I wrote a post last weekend about GBPUSD, and mentioned at the end of that post, which you can see here, that while USD had not reached my ideal channel retracement target, it might nonetheless be starting to reverse back up to complete the giant IHS forming on it. Since then the declining resistance trendline I highlighted has broken up and retested, and USD is showing what looks likely to be either a double-bottom, if it breaks up here, or the left shoulder and head of a small IHS, if it reverses here. Here's the current setup, and I haven't marked in the possible small IHS forming due to space constraints on the chart:
So this is an interesting inflection point on USD, and looking at both EURUSD and GBPUSD we may have seen the rally high on both now. On the EURUSD 60min chart the current rising channel has broken down and EURUSD was testing the broken channel support trendline throughout Friday:
On the EURUSD bigger picture there's a sloping H&S on the daily chart that I have posted a few times over the last few months has had a retest that overshot somewhat, but the pattern is still perfectly valid and the target is in the 1.125 area:
I've mentioned a few times before that I like to use the GBPUSD chart as an inverse proxy for USD rather than EURUSD, and the reason for that is that GBPUSD has little in the way of commodities and very extensive QE, like the Eurozone, but currently has no sovereign debt solvency issues. The picture on GBPUSD is looking increasingly bearish with a decent technical double-top on strongly negative daily RSI divergence, and it is now testing the base/neckline of that double-top in the 1.565 area. On a break below I have a technical target in the 1.531 area, but the real target is trendline support and the large H&S neckline in the 1.534 area:
I was talking last week about QE in the Eurozone and in the UK and the likely consequence of the QE being a substantial rise for USD against both EURUSD and GBPUSD over the next year or so. The rally from January may now have finished, and that rise on USD may therefore have started. QE is in part about devaluation and just as USD fell hard during QE1 and QE2, the obvious consequence to EURUSD and GBPUSD now is that they fall hard just as USD did then.
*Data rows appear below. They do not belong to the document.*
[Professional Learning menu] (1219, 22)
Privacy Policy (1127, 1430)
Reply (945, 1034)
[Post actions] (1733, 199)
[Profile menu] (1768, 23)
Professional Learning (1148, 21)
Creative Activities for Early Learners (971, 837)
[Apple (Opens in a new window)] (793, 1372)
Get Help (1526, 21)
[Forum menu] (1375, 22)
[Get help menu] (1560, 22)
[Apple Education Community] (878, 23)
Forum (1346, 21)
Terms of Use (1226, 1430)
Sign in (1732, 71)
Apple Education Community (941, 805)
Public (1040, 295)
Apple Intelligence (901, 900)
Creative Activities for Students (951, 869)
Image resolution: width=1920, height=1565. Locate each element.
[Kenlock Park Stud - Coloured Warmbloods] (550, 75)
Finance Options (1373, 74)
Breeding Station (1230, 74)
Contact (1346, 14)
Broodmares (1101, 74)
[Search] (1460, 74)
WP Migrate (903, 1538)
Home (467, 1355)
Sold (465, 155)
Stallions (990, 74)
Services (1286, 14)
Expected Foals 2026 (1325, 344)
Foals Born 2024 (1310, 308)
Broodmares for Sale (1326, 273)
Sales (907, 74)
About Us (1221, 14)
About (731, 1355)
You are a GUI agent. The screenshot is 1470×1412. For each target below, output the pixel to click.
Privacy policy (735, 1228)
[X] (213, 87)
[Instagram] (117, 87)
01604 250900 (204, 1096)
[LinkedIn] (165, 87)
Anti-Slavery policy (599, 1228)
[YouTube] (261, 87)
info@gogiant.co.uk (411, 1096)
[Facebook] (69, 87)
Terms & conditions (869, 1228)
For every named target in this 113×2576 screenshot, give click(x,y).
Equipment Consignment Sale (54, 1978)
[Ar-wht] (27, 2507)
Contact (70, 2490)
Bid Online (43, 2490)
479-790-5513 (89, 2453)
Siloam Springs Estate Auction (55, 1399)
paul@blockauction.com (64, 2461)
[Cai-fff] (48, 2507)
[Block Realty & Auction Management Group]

What impact will this have on equity markets? Well the experience in QE1 and QE2 isn't encouraging for bears here. As USD fell equity markets in the US rallied hard, and markets in the Eurozone and the UK rallied hard too. There's a good argument that massive QE anywhere in the western world has a positive effect on equity markets, but that equity markets in the US should be a better play while the US Dollar rises. The effect on commodity prices should be more marked, though oil might well hold up due to well founded concerns about war in the Middle East.
On that last subject I read Netanyahu's speech to AIPAC a few days ago and it was difficult to argue with the logic of what he said in that speech. What I took away from reading it is that war between Israel and Iran is a lot more likely than most people are thinking, and that traders should bear that in mind. You can see the speech here and draw your own conclusions, but if that's right, then any moves down on oil may be short-lived as pre-war tensions rise.